- [Request A]
Please copy the rows below word for word, starting at the row containing "Click house number 105" and ending at the row containing "pos(427,212)".
· · ·
Using np.histogramdd() generalises to the many-dimensional case. I provide my current solution in the 2D case below, with sample time-series data. I still need to refactor the code to allow for a many-dimensional analysis, based on additional timelags, as the example doesn't yet consider lagged time series $Y - \Delta$, $X-\Delta$ etc.

import numpy as np
import pandas as pd
from itertools import tee, islice, chain
from numpy import ma
import matplotlib.pyplot as plt
from mpl_toolkits.mplot3d import Axes3D


# Function to return midpoints of bins in any dimension
def get_midpoints(hist_bins):
    l_bound, u_bound = tee(hist_bins, 2)
    u_bound = chain(islice(u_bound, 1, None), [None])
    return [(i+j)/2 for i,j in zip(l_bound,u_bound) if j is not None]

# Dummy data
N = 1000
ix = np.arange(N)
sin = np.cos(2*np.pi*ix/float(N/2)).reshape(N,1)
cos = np.sin(2*np.pi*ix/float(N/2)).reshape(N,1)
columns = ['Y','X1']
df = pd.DataFrame(np.hstack((sin,cos)),columns=columns, index=ix)

# Split data into bins according to Sturges formula
y_bins = np.log2(len(df['Y']))+1
x_bins = np.log2(len(df['X1']))+1

# Create 2d histogram
Hist, [by, bx] = np.histogramdd((df['Y'],df['X1']),bins=(y_bins,x_bins), normed=False)

# Get midpoint of bins
midpoints_y = get_midpoints(by)
· · ·
- [Request B]
Rewrite the histogram code excerpt starting at "columns = ['Y','X1']" and ending at "midpoints_y = get_midpoints(by)", changing "X1" to "X".

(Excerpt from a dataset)
· · ·
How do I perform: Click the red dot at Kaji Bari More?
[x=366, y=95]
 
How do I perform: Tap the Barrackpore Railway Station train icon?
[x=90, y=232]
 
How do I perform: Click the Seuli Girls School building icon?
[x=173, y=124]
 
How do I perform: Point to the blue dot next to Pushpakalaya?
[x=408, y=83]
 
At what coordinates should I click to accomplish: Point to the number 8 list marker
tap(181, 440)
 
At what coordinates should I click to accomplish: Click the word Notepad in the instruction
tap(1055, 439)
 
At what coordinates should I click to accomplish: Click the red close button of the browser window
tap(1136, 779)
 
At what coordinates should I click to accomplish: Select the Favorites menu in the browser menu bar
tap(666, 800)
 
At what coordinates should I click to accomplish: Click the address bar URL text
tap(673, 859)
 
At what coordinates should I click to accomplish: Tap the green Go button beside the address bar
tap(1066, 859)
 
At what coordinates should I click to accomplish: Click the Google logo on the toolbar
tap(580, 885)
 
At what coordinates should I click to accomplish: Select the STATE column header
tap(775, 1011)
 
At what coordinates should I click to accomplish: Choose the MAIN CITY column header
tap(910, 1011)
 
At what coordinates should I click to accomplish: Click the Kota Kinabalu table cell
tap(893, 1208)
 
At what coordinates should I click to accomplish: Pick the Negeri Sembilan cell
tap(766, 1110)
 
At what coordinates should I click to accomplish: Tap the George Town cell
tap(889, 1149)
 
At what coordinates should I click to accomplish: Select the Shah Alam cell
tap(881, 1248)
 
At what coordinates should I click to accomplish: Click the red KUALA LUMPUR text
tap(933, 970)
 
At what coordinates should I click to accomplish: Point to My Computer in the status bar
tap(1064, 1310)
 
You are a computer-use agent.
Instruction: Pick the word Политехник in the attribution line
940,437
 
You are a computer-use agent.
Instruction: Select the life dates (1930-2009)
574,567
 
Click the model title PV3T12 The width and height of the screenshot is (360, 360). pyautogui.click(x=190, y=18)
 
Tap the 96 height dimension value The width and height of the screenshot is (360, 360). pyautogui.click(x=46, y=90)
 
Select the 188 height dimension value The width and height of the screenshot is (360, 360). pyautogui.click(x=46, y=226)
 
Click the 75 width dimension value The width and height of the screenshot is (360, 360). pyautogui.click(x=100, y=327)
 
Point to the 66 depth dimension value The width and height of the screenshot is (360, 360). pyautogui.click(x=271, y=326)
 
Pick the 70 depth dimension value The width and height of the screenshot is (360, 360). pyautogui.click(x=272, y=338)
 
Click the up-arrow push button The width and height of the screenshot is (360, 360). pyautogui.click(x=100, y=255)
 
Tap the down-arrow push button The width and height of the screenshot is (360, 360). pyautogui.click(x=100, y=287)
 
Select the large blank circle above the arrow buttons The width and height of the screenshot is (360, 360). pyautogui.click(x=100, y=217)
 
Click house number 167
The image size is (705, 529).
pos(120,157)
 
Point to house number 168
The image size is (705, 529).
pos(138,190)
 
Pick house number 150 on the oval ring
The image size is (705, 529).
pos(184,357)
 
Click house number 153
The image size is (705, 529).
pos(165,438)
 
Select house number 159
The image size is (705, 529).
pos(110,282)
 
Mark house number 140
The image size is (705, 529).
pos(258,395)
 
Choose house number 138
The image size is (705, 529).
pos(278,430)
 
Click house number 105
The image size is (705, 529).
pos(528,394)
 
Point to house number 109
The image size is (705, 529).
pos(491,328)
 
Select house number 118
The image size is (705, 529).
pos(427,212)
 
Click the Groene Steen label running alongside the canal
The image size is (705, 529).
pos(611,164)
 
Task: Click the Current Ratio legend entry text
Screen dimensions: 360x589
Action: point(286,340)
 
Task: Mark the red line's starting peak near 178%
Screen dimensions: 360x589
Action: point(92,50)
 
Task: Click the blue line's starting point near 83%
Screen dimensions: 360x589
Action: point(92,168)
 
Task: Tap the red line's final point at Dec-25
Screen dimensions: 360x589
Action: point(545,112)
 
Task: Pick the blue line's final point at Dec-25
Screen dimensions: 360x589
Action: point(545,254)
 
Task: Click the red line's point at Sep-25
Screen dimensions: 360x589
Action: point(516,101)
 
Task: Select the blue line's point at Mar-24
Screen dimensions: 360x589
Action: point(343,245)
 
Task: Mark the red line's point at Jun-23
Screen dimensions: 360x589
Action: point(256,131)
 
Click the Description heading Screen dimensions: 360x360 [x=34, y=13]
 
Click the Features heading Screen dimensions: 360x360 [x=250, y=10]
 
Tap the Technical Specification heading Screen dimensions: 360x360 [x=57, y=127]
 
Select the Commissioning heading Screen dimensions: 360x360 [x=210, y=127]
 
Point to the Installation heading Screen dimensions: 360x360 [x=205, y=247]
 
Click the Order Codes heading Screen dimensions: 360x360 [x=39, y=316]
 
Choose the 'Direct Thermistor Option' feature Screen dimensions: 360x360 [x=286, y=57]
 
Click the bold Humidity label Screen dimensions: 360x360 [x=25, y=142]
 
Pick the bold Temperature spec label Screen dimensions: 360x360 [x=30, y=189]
· · ·
- [Task output A]
Click house number 105
The image size is (705, 529).
pos(528,394)
 
Point to house number 109
The image size is (705, 529).
pos(491,328)
 
Select house number 118
The image size is (705, 529).
pos(427,212)

- [Task output B]
columns = ['Y','X']
df = pd.DataFrame(np.hstack((sin,cos)),columns=columns, index=ix)

# Split data into bins according to Sturges formula
y_bins = np.log2(len(df['Y']))+1
x_bins = np.log2(len(df['X']))+1

# Create 2d histogram
Hist, [by, bx] = np.histogramdd((df['Y'],df['X']),bins=(y_bins,x_bins), normed=False)

# Get midpoint of bins
midpoints_y = get_midpoints(by)